Dans le quartier de Saïf al-Dawla, un chef qui meublait un nouveau QG pour son bataillon nouvellement formé s'est rendu dans une enceinte scolaire avec quelques-uns de ses hommes. En fin d'après-midi, un groupe de civils se tenait là, debout, regardant les hommes écumer l'école. Des images déchirées et brûlées d'Assad jonchaient le sol. Les bureaux et les chaises étaient retournés et cassés, et les fleurs en plastique et les projets des élèves étaient éparpillés. Les hommes ont transporté quelques tables, sofas et chaises en dehors de l'école et les ont empilés au coin de la rue. Des ordinateurs et des moniteurs ont suivi.Un combattant a enregistré le butin dans un gros carnet. «Nous le gardons en sécurité dans un entrepôt», dit-il. Plus tard dans la semaine, j'ai vu les sofas et les ordinateurs de l'école bien installés dans le nouvel appartement du chef.Sur les lignes de front du quartier Ameriya, au sud d'Alep, nous avons rencontré Abara et ses hommes.

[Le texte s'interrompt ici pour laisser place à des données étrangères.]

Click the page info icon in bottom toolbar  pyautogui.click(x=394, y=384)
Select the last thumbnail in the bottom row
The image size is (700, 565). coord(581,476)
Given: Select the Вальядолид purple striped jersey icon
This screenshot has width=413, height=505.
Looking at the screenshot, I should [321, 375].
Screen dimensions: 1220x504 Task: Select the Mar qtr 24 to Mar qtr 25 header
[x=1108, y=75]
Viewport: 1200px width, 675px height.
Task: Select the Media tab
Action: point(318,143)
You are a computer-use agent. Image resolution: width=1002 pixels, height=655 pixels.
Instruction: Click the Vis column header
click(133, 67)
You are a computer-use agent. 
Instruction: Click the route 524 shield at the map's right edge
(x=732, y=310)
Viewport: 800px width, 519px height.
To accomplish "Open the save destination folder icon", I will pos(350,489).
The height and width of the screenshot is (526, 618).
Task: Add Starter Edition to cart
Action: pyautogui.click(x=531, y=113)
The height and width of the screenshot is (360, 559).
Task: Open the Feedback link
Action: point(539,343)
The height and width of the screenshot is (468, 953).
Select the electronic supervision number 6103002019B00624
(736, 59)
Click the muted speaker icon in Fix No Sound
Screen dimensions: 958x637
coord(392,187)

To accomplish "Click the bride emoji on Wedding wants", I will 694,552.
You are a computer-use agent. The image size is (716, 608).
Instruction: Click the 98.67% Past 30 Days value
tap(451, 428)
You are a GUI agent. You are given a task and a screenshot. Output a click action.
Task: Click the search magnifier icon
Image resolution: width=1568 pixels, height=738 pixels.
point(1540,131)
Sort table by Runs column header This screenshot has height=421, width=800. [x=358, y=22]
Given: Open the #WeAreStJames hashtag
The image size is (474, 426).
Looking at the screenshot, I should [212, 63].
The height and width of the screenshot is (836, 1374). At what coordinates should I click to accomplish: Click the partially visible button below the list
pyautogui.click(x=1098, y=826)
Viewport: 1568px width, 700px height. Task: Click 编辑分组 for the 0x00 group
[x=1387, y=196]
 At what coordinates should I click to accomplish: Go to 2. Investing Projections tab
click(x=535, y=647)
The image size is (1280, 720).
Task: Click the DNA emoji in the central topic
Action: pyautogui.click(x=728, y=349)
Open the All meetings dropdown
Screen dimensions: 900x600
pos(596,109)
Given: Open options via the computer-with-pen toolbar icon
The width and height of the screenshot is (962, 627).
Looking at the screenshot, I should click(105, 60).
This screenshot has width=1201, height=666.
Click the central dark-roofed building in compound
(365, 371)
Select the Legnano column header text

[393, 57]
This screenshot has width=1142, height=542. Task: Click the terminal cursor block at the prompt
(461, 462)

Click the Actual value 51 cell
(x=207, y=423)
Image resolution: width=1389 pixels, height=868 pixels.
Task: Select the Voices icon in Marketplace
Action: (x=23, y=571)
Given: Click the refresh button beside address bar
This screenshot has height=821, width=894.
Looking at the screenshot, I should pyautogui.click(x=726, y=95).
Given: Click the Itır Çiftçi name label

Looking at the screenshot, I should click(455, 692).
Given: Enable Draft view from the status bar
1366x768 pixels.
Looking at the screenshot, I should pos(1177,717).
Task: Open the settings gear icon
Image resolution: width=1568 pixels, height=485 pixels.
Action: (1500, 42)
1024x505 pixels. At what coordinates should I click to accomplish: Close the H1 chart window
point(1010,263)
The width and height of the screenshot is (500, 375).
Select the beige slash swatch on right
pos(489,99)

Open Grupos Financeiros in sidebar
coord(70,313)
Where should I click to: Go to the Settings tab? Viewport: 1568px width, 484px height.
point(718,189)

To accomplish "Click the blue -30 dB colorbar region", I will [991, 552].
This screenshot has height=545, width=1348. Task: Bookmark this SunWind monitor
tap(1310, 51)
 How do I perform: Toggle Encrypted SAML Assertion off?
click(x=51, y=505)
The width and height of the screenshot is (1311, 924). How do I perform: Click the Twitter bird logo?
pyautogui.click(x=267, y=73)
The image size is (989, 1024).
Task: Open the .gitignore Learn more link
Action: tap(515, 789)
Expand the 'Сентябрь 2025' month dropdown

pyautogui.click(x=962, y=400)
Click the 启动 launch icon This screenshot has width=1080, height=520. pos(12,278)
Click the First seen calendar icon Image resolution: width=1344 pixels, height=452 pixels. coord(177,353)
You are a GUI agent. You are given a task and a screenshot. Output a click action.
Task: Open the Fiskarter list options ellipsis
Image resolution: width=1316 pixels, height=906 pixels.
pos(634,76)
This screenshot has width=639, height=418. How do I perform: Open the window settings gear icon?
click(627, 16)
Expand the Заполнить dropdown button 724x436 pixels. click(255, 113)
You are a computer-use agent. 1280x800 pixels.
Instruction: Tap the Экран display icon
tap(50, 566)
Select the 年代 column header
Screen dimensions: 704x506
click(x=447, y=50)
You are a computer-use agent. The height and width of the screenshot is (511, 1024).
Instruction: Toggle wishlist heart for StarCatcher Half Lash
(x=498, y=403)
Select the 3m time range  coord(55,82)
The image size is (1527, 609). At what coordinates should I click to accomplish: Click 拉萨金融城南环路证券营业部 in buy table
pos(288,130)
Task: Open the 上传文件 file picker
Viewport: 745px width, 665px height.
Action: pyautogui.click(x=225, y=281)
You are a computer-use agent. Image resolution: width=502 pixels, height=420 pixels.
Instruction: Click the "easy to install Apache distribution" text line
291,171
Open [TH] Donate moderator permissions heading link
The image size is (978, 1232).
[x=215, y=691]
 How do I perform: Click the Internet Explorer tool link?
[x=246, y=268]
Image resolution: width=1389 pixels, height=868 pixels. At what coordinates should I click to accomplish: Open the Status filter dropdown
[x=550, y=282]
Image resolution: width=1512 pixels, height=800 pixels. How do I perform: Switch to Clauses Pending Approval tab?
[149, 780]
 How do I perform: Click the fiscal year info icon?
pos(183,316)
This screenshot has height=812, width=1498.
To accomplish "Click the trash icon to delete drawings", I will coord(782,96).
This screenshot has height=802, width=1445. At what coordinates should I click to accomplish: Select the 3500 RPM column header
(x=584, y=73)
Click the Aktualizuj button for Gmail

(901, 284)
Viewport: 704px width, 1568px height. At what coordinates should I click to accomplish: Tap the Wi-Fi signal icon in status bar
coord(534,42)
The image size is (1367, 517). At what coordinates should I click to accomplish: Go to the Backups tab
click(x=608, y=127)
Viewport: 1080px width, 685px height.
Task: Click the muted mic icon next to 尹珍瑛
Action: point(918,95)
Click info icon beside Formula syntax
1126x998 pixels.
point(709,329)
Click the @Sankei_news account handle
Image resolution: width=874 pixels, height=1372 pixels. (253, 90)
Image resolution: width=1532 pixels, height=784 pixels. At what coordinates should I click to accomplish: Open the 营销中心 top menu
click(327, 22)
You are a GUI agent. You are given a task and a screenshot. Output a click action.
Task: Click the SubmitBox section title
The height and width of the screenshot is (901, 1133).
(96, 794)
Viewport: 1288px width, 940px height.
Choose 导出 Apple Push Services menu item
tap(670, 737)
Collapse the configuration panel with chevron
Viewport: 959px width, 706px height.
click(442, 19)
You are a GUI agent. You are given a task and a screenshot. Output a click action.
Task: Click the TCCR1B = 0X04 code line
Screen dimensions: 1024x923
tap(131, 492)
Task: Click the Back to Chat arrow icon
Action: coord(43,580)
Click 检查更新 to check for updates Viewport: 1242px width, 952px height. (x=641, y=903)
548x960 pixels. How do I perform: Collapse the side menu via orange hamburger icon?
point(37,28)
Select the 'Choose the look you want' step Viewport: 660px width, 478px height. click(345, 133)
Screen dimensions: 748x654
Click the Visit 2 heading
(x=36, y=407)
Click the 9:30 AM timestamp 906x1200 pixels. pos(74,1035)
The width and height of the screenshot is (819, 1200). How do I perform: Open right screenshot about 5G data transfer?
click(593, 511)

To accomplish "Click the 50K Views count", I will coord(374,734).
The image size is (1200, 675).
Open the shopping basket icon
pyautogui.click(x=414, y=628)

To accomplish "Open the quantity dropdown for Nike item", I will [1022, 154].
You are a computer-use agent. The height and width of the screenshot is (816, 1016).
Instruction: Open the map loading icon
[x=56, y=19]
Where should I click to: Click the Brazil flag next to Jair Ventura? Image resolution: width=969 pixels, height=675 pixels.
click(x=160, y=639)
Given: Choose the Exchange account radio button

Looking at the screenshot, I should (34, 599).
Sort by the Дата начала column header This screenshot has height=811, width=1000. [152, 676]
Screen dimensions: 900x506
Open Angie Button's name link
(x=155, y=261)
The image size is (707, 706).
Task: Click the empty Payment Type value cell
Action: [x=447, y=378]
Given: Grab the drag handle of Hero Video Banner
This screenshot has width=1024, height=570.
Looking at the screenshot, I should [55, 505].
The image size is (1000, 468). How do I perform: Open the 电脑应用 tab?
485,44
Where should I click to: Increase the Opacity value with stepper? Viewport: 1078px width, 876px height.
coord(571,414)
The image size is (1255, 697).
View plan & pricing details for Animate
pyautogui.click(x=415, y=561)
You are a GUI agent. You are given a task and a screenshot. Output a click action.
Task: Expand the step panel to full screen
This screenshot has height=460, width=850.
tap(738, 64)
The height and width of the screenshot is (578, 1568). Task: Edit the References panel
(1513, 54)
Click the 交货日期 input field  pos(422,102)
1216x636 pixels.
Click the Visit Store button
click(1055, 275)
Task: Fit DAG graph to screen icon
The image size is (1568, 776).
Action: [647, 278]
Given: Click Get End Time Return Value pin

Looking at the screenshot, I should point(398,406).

Abara est jeune et petit, à peine plus de vingt ans, avec les cheveux clairs et quelques taches de rousseur sur le visage. Il avait déserté l'armée un an auparavant. Nous nous étions rencontrés une première fois trois mois plus tôt lorsqu'il conduisait ses hommes dans les ruelles de Salahuddin, et beaucoup de ses combattants ont été tués ou estropiés depuis. Maintenant il était assis avec les survivants sur un sol de béton froid dans un immeuble abandonné, à un pâté de maisons des troupes gouvernementales. Entre les hommes se trouvaient une jarre d'olives vertes graisseuses, un sac de pain, une assiette d'huile d'olive et un peu de thym. «C'est bien pire maintenant», dit Abara de la guerre. «A présent, les chefs cherchent du cuivre et du blé au lieu de libérer la ville».
Il ajouta : «Le problème lorsque les gens cessent de combattre est qu'après avoir libéré une zone, ils ont besoin de ressources et de munitions et commencent donc à piller les propriétés du gouvernement. Lorsqu'ils ont fini, ils se tournent vers le pillage d'autres propriétés et deviennent des voleurs». L'espace physique qui le sépare en ce moment de la ligne de front du gouvernement est constitué d'une série d'immeubles en ruines où les snipers des deux camps tirent sur tout ce qui bouge, ou presque ! «Quand l'armée nous a attaqués la semaine dernière, l'unité qui se trouvait ici a abandonné son poste et battu en retraite», a-t-il dit.Maintenant, pour reconquérir le territoire perdu, il a dit qu'il devrait se battre maison après maison. «Pourquoi le ferais-je lorsque les autres pillent ?» Il a ajouté avec lassitude : «Un jour, lorsque la guerre contre Bachar sera terminée, une autre guerre commencera contre les pillards et les voleurs.